Benoît XVI et l’islam, 3 : foi et raison

Le Pape Benoît XVI

Comme je l’ai souligné dans le « post » publié dimanche dernier, le cœur de l’argumentation du Pape dans son discours de Ratisbonne tient dans la relation particulière entre foi et raison qui serait constitutive de la foi chrétienne, et absente (selon lui) dans la religion musulmane. Benoît XVI insiste lourdement sur l’héritage grec qui a irrigué la pensée chrétienne dès le début. Et il cite ... le « Septante », héritage de la « symbiose judéo-grecque » évoquée par Jacques Eladan dans son livre "Choc ou dialogue des cultures dans la littérature française et dans la conscience juive", (voir post du 6 septembre), qui fera l'objet d'une prochaine émission. Nouvel extrait de son discours :

"Aujourd'hui, nous savons que la traduction grecque de l'Ancien Testament réalisée à Alexandrie - le « Septante » - est plus qu'une simple (un mot qu'on pourrait presque comprendre de façon assez négative) traduction du texte hébreux : c'est en effet un témoignage textuel qui a une valeur en lui-même et une étape spécifique importante de l'histoire de la Révélation, à travers laquelle s'est réalisée cette rencontre d'une manière qui, pour la naissance du christianisme et sa diffusion, a eu une signification décisive. Fondamentalement, il s'agit d'une rencontre entre la foi et la raison, entre l'authentique philosophie des lumières et la religion. En partant véritablement de la nature intime de la foi chrétienne et, dans le même temps, de la nature de la pensée grecque qui ne faisait désormais plus qu'un avec la foi, Manuel II pouvait dire: Ne pas agir « avec le logos » est contraire à la nature de Dieu."

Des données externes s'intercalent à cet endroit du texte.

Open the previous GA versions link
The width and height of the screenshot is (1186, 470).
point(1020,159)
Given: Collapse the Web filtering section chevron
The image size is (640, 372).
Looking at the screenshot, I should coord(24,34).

Ce dialogue entre foi et raison a-t-il toujours été absent dans la tradition musulmane ? Et qu’en est-il dans la tradition juive ? Là encore, je vous invite à découvrir l’excellent ouvrage de Jacques Eladan, cette fois dans le chapitre intitulé « La symbiose andalouse ». Il rappelle que le « géant » Maïmonide a réalisé dans le « Guide des égarés » cette synthèse entre explications rationnelles et foi hébraïque. Le « Rambam » tant vénéré, surtout dans la tradition séfarade, cita Pythagore, Platon, et Aristote dans son oeuvre. Mais aussi, il consacra 24 chapitres à la théorie des « Motécallamim », adeptes du « Calam », théologie rationnelle musulmane. Jacques Eladan rappelle aussi les trois courants philosophiques arabes des origines : l’aristotélisme (partisans d’Aristote) incarné par Al Farabi ; le néoplatonisme illustré par Ibn Sina (ou Avicenne) ; et l’anti-philosophie, incarnée par Al Ghazali, qui selon la tradition musulmane « clôtura » la porte de l’interprétation du Coran.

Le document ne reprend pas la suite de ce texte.